Report the tally of lines in the material below that have the string "computer", with no other output.
Information START
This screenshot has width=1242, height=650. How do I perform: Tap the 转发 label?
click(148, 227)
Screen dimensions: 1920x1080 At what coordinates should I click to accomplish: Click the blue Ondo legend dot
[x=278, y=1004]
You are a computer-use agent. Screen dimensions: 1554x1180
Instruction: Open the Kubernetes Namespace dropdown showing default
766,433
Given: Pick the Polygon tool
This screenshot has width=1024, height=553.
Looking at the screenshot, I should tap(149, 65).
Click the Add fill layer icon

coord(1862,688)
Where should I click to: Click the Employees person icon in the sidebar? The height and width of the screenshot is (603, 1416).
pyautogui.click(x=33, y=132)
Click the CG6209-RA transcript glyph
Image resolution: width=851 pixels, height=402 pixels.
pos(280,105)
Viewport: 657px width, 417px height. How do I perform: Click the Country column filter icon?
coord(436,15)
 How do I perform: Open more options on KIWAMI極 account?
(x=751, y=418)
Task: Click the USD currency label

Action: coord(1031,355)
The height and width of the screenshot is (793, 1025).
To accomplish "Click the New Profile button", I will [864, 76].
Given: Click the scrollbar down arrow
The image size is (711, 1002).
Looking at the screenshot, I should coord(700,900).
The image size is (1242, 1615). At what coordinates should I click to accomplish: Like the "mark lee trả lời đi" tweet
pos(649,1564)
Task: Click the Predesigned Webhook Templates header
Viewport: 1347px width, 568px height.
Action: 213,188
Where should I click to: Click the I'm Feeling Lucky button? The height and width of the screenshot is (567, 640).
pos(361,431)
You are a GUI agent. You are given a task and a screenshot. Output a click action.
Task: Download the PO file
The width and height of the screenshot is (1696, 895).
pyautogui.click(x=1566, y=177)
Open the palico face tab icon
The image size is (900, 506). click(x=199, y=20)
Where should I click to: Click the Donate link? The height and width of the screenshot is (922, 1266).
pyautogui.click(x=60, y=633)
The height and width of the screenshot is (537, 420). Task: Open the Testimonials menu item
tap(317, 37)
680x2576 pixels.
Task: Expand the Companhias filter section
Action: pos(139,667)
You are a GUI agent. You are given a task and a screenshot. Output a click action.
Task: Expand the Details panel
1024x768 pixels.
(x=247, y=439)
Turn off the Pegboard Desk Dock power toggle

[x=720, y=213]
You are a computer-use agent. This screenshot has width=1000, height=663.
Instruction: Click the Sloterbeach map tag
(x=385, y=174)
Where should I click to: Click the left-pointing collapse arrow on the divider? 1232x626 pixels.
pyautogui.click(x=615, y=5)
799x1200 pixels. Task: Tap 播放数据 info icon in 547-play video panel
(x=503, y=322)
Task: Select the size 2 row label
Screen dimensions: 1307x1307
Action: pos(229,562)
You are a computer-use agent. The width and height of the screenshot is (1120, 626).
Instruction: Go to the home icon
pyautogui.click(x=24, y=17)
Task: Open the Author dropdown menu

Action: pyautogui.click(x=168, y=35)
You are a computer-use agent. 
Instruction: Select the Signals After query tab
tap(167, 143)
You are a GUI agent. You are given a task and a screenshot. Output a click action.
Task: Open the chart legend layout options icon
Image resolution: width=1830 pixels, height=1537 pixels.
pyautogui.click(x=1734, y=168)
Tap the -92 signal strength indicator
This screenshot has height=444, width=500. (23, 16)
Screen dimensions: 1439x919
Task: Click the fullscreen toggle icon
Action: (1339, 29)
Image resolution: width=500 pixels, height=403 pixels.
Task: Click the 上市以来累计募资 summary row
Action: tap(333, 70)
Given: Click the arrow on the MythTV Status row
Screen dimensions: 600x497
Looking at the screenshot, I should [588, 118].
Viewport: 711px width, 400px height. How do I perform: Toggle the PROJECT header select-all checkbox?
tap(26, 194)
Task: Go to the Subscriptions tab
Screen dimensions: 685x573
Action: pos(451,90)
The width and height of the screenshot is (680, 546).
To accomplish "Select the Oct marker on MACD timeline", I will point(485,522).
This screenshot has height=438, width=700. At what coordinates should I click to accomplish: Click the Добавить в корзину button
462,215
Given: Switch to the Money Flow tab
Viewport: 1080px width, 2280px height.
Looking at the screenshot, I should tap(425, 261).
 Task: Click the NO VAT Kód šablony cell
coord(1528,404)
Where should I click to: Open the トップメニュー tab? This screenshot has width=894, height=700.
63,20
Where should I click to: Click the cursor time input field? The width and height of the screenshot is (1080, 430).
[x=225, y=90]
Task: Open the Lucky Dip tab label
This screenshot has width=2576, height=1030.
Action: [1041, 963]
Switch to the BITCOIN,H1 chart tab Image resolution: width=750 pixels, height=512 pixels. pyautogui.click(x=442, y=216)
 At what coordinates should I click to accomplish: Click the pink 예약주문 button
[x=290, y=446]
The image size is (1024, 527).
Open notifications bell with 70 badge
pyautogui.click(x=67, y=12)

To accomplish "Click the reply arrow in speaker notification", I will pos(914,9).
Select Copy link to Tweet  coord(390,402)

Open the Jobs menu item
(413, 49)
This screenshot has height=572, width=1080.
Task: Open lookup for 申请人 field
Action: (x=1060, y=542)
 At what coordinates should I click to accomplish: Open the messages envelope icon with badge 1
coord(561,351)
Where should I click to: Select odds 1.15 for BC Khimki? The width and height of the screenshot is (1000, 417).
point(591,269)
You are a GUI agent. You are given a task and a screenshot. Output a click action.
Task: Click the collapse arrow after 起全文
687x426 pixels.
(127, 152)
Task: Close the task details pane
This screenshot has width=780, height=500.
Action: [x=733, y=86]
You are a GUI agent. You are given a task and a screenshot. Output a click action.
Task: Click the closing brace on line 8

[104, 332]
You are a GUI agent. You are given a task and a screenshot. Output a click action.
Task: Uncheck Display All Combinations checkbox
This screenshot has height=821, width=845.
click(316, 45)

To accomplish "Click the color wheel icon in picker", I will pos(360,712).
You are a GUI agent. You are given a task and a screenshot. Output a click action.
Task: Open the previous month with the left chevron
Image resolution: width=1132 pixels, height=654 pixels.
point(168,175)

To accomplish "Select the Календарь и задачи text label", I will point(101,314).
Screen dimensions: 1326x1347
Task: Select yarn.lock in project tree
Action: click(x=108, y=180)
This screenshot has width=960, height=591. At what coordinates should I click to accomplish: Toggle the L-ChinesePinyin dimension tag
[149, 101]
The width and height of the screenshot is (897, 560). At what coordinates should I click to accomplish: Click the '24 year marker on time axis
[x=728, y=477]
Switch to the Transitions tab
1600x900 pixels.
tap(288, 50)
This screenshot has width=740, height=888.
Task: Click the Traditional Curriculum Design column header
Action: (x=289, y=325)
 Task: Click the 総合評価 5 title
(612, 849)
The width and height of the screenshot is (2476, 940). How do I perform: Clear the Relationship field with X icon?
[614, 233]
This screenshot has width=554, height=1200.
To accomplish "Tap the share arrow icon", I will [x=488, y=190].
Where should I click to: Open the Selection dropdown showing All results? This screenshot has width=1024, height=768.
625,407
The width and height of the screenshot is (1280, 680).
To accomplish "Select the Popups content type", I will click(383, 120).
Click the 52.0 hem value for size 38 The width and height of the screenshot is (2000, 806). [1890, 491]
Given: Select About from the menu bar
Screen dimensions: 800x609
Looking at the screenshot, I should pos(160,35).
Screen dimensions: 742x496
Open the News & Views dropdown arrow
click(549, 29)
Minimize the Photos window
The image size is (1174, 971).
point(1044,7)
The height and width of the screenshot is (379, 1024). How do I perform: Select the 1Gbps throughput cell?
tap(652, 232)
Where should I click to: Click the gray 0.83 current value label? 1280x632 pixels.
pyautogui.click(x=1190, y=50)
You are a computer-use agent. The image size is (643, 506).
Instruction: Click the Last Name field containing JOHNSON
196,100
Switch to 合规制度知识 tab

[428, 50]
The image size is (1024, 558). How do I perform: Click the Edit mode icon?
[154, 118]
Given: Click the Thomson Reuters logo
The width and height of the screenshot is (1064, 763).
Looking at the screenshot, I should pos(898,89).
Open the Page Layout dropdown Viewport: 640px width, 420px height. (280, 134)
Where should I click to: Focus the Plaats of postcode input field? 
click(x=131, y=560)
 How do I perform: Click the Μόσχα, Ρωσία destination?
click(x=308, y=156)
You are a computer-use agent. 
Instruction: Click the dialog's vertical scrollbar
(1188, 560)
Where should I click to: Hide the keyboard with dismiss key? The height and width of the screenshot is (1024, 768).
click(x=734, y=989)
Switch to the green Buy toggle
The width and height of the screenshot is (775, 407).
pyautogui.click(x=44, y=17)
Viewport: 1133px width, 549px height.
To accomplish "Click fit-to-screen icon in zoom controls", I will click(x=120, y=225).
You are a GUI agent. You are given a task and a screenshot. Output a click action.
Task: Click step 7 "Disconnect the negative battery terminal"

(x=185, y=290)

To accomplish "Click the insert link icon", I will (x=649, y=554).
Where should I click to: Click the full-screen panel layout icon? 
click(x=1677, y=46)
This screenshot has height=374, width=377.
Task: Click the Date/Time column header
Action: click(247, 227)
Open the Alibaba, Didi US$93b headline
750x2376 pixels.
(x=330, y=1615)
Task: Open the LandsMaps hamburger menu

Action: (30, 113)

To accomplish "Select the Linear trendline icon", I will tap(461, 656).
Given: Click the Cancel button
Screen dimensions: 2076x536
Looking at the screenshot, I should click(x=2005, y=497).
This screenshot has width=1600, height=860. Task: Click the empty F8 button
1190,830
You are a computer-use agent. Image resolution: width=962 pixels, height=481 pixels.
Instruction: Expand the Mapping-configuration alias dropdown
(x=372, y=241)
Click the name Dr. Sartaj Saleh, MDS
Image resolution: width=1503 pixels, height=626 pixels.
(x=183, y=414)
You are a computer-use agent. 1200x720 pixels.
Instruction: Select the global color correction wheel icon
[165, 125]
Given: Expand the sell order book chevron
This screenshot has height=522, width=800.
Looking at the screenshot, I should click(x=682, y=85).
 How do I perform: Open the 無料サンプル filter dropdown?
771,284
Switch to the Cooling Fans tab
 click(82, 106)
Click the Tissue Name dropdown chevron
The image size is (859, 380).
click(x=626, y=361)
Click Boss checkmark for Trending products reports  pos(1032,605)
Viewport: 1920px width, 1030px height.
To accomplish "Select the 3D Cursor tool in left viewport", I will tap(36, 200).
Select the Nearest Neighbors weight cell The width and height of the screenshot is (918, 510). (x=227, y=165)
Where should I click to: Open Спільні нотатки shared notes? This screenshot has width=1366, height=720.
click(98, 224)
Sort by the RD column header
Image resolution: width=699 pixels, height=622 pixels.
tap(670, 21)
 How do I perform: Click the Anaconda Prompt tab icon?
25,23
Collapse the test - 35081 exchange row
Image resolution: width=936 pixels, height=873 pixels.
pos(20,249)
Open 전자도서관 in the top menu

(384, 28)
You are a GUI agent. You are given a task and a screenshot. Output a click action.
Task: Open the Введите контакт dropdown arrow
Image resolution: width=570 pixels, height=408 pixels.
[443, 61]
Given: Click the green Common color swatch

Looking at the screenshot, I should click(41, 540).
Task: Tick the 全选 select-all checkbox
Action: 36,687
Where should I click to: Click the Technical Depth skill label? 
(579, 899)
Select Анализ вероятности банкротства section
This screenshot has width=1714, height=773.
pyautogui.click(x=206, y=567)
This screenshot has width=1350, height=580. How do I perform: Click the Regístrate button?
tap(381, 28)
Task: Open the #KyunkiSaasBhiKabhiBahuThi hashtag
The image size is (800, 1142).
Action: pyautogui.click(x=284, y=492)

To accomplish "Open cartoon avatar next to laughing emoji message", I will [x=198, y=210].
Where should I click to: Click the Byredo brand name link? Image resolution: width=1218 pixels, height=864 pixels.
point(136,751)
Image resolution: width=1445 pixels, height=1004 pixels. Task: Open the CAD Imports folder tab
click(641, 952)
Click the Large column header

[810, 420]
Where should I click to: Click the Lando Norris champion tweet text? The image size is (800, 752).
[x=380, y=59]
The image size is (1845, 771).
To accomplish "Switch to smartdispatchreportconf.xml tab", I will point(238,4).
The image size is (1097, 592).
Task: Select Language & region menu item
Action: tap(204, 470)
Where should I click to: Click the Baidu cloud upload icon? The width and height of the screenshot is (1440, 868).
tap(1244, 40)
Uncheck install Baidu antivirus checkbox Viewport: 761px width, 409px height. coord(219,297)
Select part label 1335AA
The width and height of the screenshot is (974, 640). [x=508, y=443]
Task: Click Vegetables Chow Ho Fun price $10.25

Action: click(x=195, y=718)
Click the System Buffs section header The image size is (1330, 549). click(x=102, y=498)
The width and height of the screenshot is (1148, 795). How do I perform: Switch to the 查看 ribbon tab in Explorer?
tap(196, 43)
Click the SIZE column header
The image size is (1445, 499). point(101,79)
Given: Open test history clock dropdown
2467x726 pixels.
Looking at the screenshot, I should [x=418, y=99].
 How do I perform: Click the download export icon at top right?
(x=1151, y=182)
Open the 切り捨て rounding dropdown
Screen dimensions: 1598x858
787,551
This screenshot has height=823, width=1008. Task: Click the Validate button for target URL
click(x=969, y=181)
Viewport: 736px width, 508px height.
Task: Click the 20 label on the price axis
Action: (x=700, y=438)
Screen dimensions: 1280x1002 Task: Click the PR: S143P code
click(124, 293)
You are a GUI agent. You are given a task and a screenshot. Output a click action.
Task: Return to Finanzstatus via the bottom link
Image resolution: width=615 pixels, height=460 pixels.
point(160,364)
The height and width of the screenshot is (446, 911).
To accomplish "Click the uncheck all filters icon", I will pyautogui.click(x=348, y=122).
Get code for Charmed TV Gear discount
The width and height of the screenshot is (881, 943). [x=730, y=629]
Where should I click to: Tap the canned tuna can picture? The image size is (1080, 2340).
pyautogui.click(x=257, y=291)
Information END
**Written reply:** 8